Nike’s Air Max 1 first released in 1987, famously revolutionizing the sneaker industry and inaugurating one of the most influential sneaker series ever. The “30th Anniversary” model is a faithful recreation of the original model that was created by designer Tinker Hatfield, taking inspiration from the Center Georges-Pompidou in Paris. Hardcore Air Max fans will also notice the toe box is shaped more similarly to the original version than previous retro releases. In 2017, the famous sneaker was brought back for Air Max Day in March.Also coinciding with Air Max Day 2017, the atmos x Nike Air Max 1 “Elephant” deserves an honorable mention.

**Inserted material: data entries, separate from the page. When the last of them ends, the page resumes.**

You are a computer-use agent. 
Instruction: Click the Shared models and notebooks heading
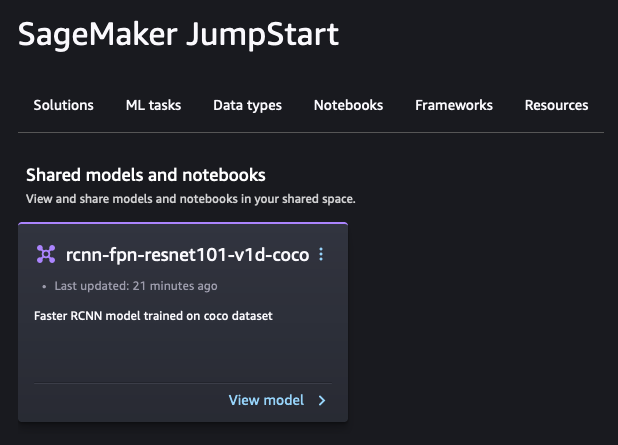coord(146,175)

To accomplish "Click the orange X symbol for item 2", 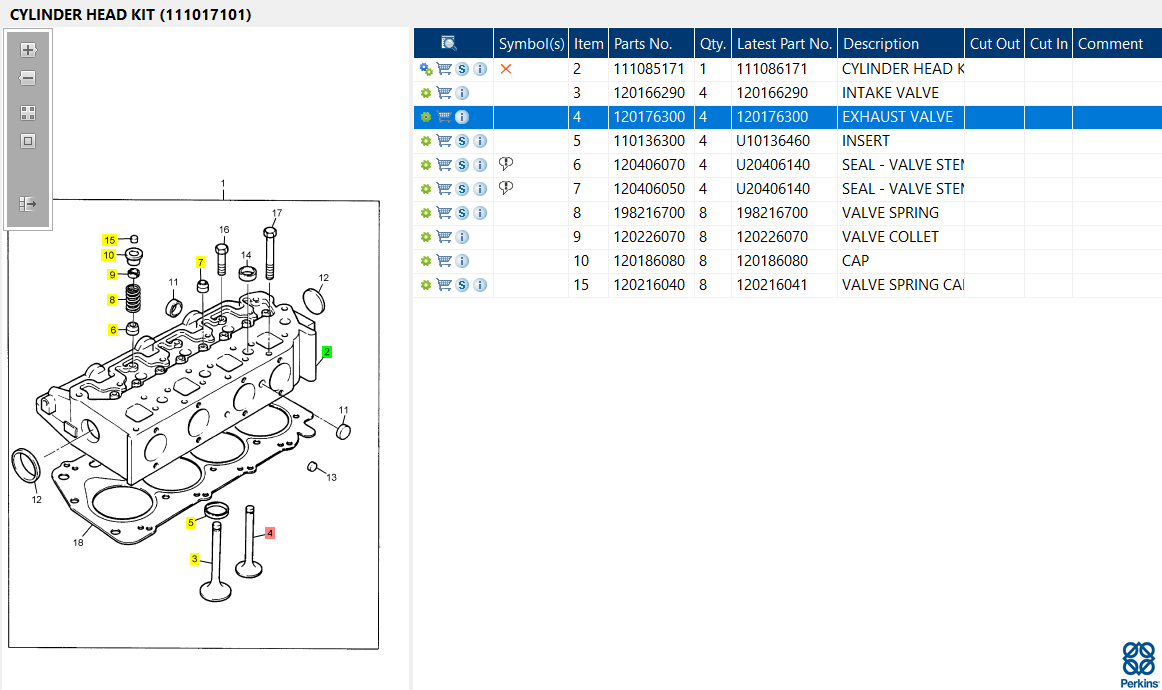I will pyautogui.click(x=506, y=69).
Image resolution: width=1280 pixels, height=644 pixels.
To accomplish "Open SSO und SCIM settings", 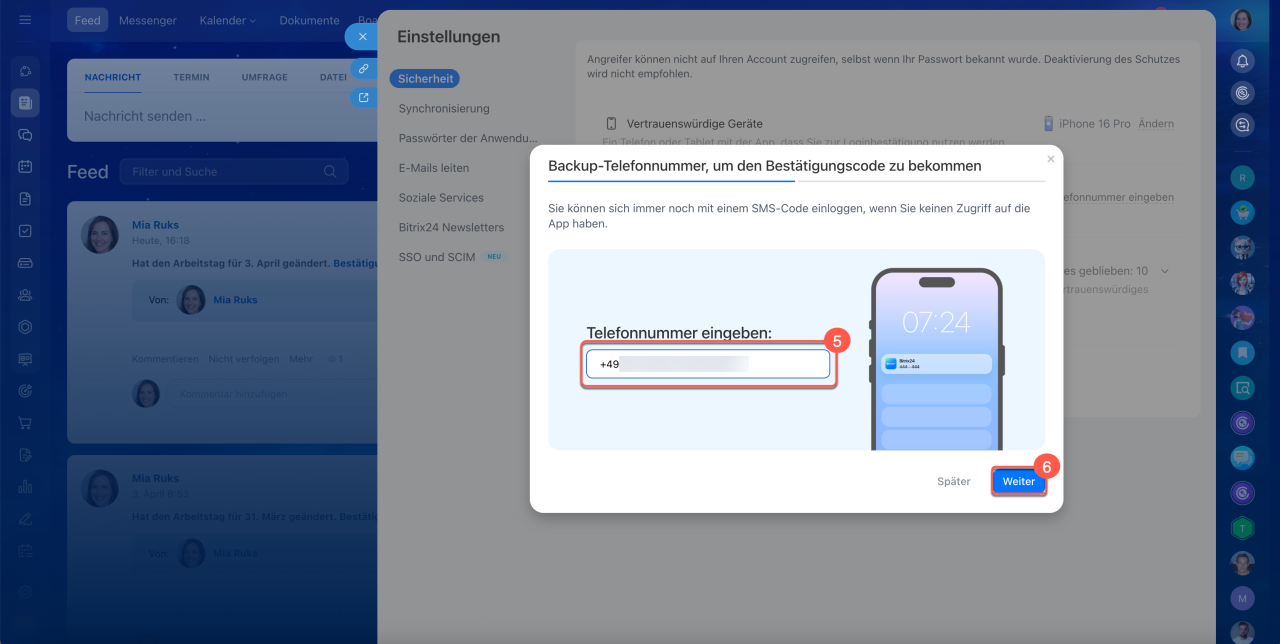I will (436, 257).
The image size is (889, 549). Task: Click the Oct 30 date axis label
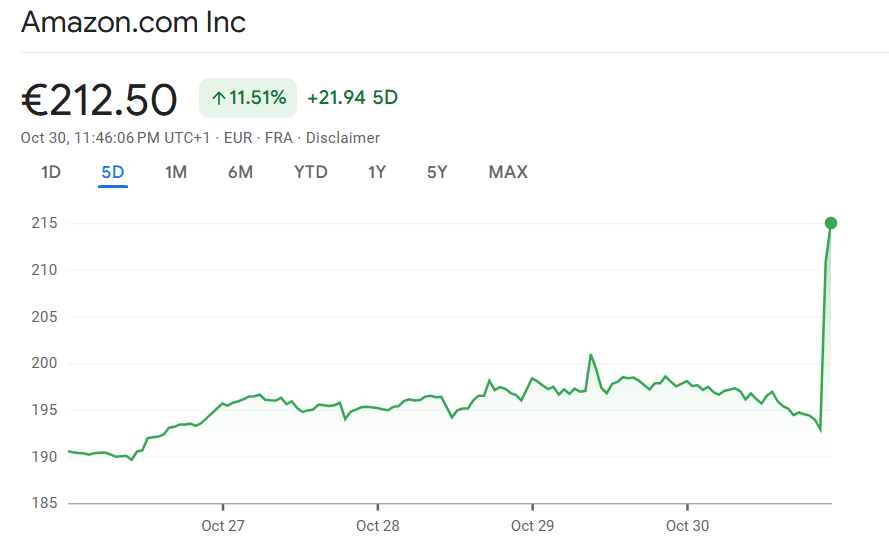687,526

Another example of the fruitful relationship between COMME des GARÇONS and Nike, this runway-ready version of the Vapormax featured a sock-like fit and branded tape along the forefoot in place of a lace closure. Two versions were teased in all-black and ice blue, to complement mainline versions of the sneaker which Nike is calling an Air Revolution.After a considerable hiatus from shelves, the Air Max 97 returned recently, first as a limited Italian-only release in late December 2016, then as a wider drop in April 2017. Designed by Nike’s Christian Tressler, the iconic, streamlined silhouette first landed in an OG silver color scheme, followed swiftly by a gold version. While the silhouette was ahead of it’s time when it originally released in 1997, the shape and colorway has managed to retain a furutistic look even 20 years later.